The U.S. Environmental Protection Agency implemented a regulation requiring all underground storage tanks (USTs) in the U.S. to meet new specifications by December 1998.
By the time the rule took effect, gas station owners had come a long way toward compliance. According to EPA's Sept. 30, 1998, tally, 1,236,007 underground storage tanks had been closed by the time the rule took effect--a larger number than the 891,686 still active tanks that had been equipped to comply with EPA's new requirements.
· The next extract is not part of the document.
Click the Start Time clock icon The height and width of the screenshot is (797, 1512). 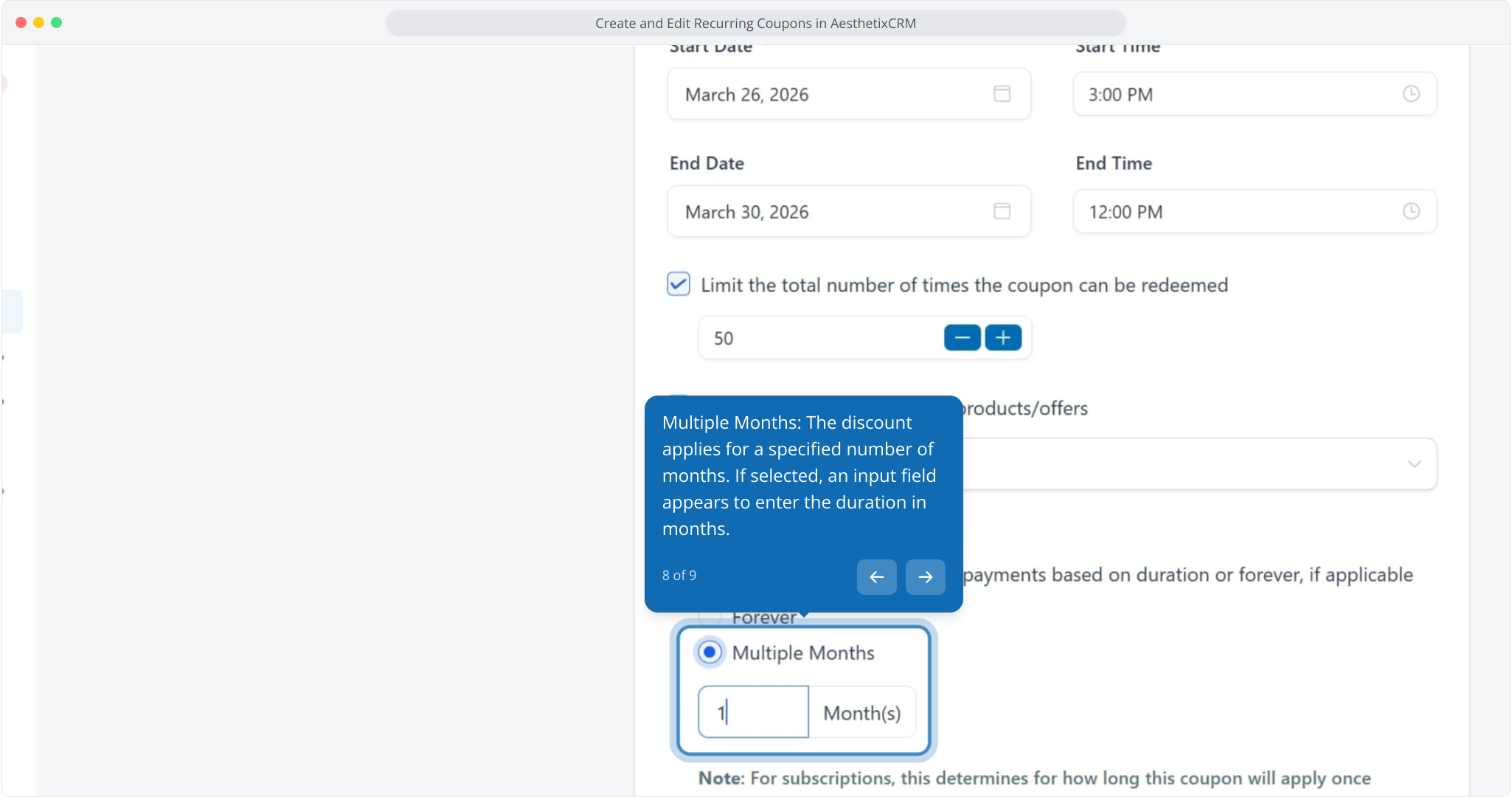coord(1410,94)
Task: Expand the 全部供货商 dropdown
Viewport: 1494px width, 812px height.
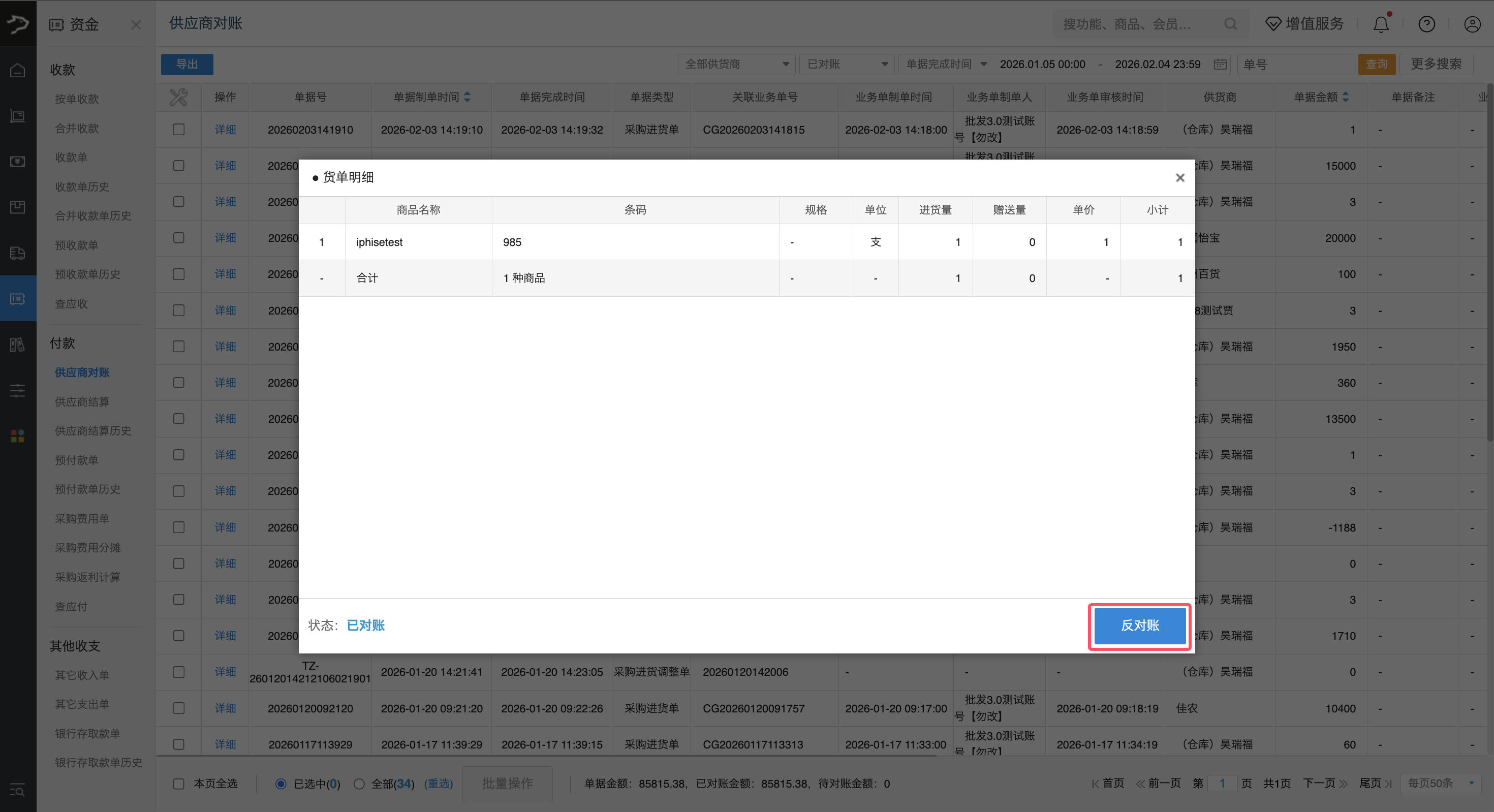Action: (736, 65)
Many tanks were found to have been leaking (leaking underground storage tanks are called LUSTs). EPA reports 371,387 confirmed releases from LUSTs. As of early this year, a total of 314,965 cleanups had been initiated, and 203,247 of those had been completed.
These compliance efforts have been costly. The average tank upgrade has cost about $100,000, and EPA estimates that the average cleanup has cost $125,000 recently. Indeed, the cleanup cost seems conceivably equal to the life savings of a gas station owner if one visualizes a sole proprietorship with an owner-operator.
The idea was to make such a person responsible for damage to the groundwater on the rationale that the groundwater is public drinking water. If an underground fuel tank leaks, lawmakers thought, the groundwater might be permanently contaminated and forever unfit for drinking. A thorough cleanup seemed a worthy use for a gas station owner's retirement nest egg.